Data provided —

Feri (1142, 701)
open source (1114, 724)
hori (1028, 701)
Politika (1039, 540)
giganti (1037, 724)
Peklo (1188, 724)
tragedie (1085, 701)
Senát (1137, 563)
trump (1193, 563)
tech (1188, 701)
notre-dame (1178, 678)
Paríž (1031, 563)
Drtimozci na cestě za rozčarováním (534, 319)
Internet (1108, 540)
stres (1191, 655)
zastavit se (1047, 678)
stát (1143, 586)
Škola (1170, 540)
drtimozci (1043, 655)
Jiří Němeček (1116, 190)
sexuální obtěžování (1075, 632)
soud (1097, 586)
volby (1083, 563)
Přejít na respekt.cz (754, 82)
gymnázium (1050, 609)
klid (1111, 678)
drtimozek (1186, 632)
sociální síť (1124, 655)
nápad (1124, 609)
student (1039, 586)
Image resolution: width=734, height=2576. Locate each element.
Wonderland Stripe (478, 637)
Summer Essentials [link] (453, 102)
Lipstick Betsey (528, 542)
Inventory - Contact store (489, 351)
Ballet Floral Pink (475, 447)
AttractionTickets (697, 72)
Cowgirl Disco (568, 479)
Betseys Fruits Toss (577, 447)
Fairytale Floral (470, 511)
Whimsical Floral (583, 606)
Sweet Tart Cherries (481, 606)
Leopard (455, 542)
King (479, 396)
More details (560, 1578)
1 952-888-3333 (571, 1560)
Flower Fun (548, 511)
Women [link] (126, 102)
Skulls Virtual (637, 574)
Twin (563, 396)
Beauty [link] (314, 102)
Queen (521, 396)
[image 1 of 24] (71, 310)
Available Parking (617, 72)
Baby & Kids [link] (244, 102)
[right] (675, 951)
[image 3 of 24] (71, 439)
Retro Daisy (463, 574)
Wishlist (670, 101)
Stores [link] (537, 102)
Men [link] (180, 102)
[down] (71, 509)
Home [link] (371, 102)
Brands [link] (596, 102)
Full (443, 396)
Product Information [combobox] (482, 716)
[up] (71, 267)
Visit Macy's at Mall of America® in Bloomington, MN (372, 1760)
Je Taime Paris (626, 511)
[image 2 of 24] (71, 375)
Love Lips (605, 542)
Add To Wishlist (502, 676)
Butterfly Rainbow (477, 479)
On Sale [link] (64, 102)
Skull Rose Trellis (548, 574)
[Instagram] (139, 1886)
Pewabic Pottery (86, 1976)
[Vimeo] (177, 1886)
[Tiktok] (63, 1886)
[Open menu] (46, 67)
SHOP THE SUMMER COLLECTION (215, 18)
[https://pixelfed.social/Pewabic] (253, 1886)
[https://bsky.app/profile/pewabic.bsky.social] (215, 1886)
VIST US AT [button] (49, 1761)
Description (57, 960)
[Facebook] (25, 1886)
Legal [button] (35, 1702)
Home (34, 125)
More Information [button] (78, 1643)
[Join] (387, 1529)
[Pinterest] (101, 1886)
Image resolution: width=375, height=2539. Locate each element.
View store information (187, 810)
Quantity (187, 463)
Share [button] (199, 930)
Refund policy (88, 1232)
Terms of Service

What to work on — Read the entries and show each line that mentions "resolution".

Response box —
Image resolution: width=734, height=2576. Locate each element.
Image resolution: width=375, height=2539. Locate each element.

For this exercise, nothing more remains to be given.